Fowler stated in a January 2025 interview that someone could be cast as the voice of Metal Sonic, saying that although the character does not speak in most appearances, the possibility of the film version of the character having a voice was likely to be raised during the film's scripting process.

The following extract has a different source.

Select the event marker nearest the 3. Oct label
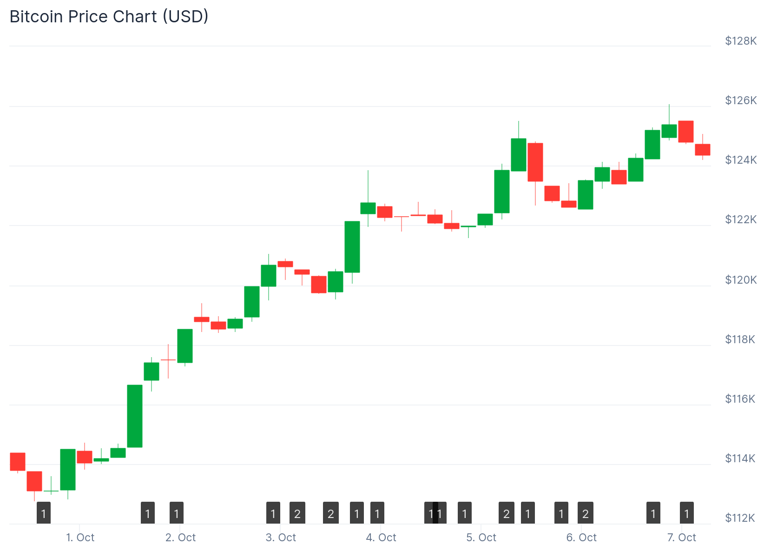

=== Filming and voice recording ===
Principal photography began on March 2, 2026, with Fowler announcing it on social media by a picture of him holding Amy's hammer. Filming occurred at Shinfield Studios in Berkshire. Filming wrapped on May 15, 2026, as announced through Instagram alongside a photo of Fowler next to a Metal Sonic prop. Brandon Trost served as the film's cinematographer. On May 27, 2026, Ben Schwartz posted a photo of himself with Fowler and the film's editor Al LeVine in a vocal recording booth, confirming that voice recording for the film had commenced. On June 3, 2026, Kristen Bell uploaded to Instagram a photo of her in a recording studio, about to record her voice lines as Amy.

== Release ==
=== Theatrical ===
Sonic the Hedgehog 4 is scheduled to be released in the United States on March 19, 2027 by Paramount Pictures.

=== Marketing ===
A teaser trailer was released on March 19, 2026, featuring Jim Carrey reprising his role as Dr. Ivo Robotnik. Carrey's return was considered particularly notable, given an appearance in February 2026 at the Académie des Arts et Techniques du Cinéma that sparked conspiracies of cloning or impersonation and the fact that Carrey variously mentioned retirement in the past. The Chaos Emeralds in the teaser and the use of the "Sonic Boom" theme from Sonic CD were also subjects of commentary. Footage from the film featuring Carrey was showcased at CinemaCon in April 2026 and more footage was privately shown at CineEurope in June 2026.